Le banche hanno deciso di dichiarare
guerra alla ‘costosa’ cartamoneta e di imporre agli italiani l’utilizzo
della moneta ‘elettronica’. Una operazione strategica che mira a convincere
gli italiani della ‘facilità’ e ‘convenienza’ dell’uso di carte di credito e
debito o di Bancomat per poter lucrare sulle commissioni e, nello stesso
tempo, abbassare notevolmente il numero di dipendenti nonché i costi di
assicurazione legati alla gestione del denaro. Una strategia nella quale le
banche sono supportate anche dalla tesi che i concorrenti europei non hanno
gli stessi costi perché nel resto dell’Europa e in molti paesi del mondo le
transazioni sono per lo più fatte con gli strumenti di pagamento
elettronici.

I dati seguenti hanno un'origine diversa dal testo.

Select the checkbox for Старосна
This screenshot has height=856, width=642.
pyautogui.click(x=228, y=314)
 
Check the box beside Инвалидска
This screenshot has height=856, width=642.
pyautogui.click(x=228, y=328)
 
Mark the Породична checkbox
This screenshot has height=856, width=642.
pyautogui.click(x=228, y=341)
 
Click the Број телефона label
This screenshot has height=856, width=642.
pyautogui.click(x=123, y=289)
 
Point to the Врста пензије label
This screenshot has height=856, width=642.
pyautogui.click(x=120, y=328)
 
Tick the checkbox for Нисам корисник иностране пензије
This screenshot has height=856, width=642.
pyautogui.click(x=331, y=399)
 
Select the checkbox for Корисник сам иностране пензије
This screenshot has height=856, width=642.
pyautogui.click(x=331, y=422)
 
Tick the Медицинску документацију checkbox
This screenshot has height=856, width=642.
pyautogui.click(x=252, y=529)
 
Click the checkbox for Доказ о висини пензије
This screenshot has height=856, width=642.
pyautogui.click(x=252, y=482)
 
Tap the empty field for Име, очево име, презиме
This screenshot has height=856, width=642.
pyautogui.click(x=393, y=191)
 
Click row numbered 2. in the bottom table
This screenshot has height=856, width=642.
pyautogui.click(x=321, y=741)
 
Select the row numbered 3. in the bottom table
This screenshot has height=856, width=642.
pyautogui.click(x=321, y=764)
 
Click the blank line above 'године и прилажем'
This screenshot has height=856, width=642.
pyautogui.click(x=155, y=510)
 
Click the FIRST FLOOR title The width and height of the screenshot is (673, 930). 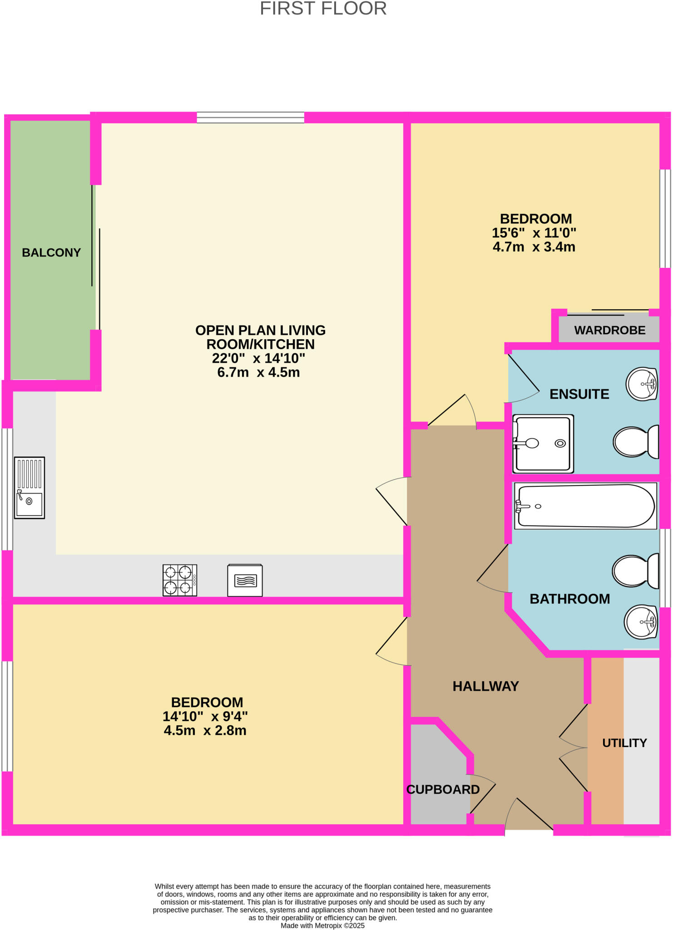pos(323,9)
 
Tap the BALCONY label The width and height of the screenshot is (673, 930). pos(51,252)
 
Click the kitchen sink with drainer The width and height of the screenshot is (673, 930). pos(30,488)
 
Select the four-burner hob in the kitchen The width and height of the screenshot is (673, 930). pos(180,580)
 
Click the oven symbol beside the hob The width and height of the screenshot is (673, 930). pos(245,580)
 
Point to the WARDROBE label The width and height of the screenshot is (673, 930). pos(609,330)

E in questa vantaggiosa operazione, purtroppo, gli istituti di
credito hanno trovato l’appoggio della politica, e in particolare di alcuni
esponenti dell’attuale maggioranza, ritenuti vicini alla grande finanza
internazionale e più in generale al mercato bancario.

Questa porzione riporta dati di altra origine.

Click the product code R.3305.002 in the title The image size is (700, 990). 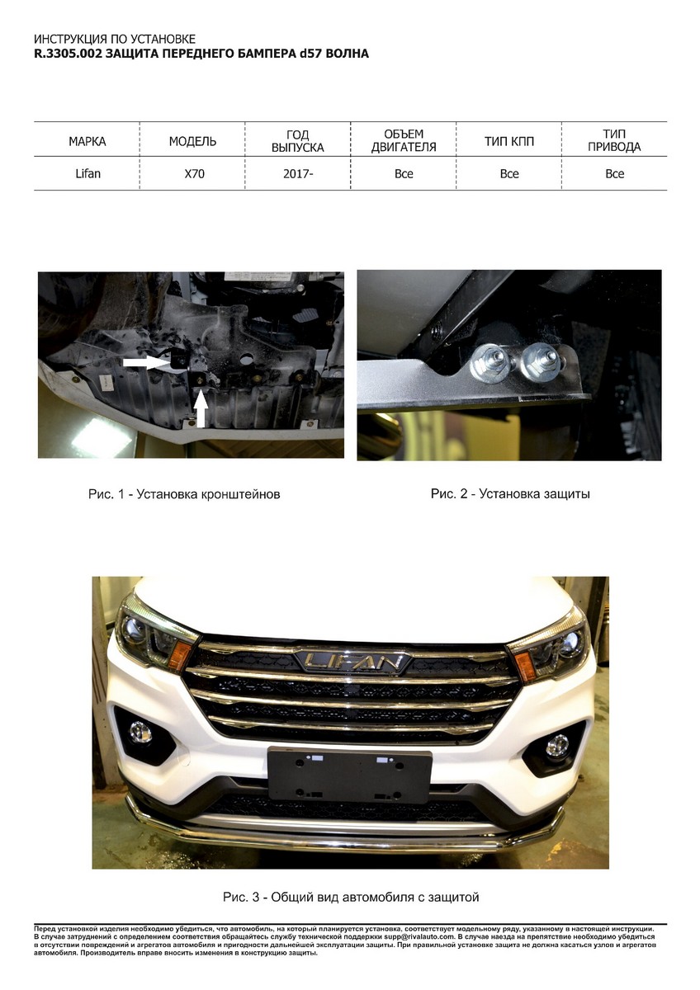click(68, 54)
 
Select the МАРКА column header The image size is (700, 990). click(88, 142)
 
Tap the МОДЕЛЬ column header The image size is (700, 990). click(192, 142)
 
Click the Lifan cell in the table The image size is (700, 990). click(88, 174)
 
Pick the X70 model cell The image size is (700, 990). click(195, 174)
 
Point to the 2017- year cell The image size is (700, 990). click(298, 174)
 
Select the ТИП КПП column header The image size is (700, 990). click(509, 142)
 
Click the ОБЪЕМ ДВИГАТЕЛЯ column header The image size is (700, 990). click(404, 140)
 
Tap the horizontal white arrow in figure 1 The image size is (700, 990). click(146, 362)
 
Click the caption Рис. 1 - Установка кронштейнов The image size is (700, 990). click(184, 494)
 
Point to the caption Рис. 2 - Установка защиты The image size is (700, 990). click(510, 493)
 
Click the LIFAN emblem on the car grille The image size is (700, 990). click(354, 661)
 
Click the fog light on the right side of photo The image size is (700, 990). click(557, 746)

Secondo quanto scritto nella prefazione di Nerio Nesi al libro ‘Innovare,
competere e produrre’, edito dalla Nomisma, la società di studi fondata nel
1981 dalla Bnl, allora, a spingere per mettere alla presidenza dell’istituto
l’attuale presidente del Consiglio, Romano Prodi, fu proprio l’allora
direttore generale della banca, Francesco Bignardi, sostenuto anche
dall’allora governatore di Bankitalia, Carlo Azelio Ciampi. Già allora,
evidentemente, gli istituti di credito potevano contare sul fatto che il
Professore bolognese avesse un punto di vista non lontano da quello del
mondo bancario.
“Stiamo lanciando adesso una campagna contro il contante, che ha un costo
effettivo enorme per il sistema”, ha dichiarato il direttore generale dell’Abi
nel corso di un seminario a Gubbio, quantificando intorno ai 10 miliardi di
euro il costo complessivo per le banche legato “alla logistica del
contante”.
Secondo i dati dell’Abi in Italia il 90% dei pagamenti avviene in contanti
mentre nella maggior parte degli altri Paesi questa percentuale è
decisamente inferiore, come in Francia dove la quota si aggira intorno al
59%. Un ‘gap’ che le banche intendono a tutti i costi colmare, muovendosi su
diversi fronti con lo scopo di portare ad un “radicale cambiamento
culturale” che implichi il ricorso all’utilizzo delle carte di pagamento
anche per piccoli importi. “Non si capisce perché non si ritenga economico
pagare con la carta somme inferiori ai 50 euro”, ha dichiarato Zadra,
sottolineando che, una volta pagato il contributo annuale, il ricorso a
questo strumento è, a suo giudizio, “gratuito e sicuro”. Nel 99% dei casi,
ha aggiunto poi il direttore centrale Domenico Santececca, in caso di frode
l’uso di questi strumenti garantisce anche la restituzione delle somme.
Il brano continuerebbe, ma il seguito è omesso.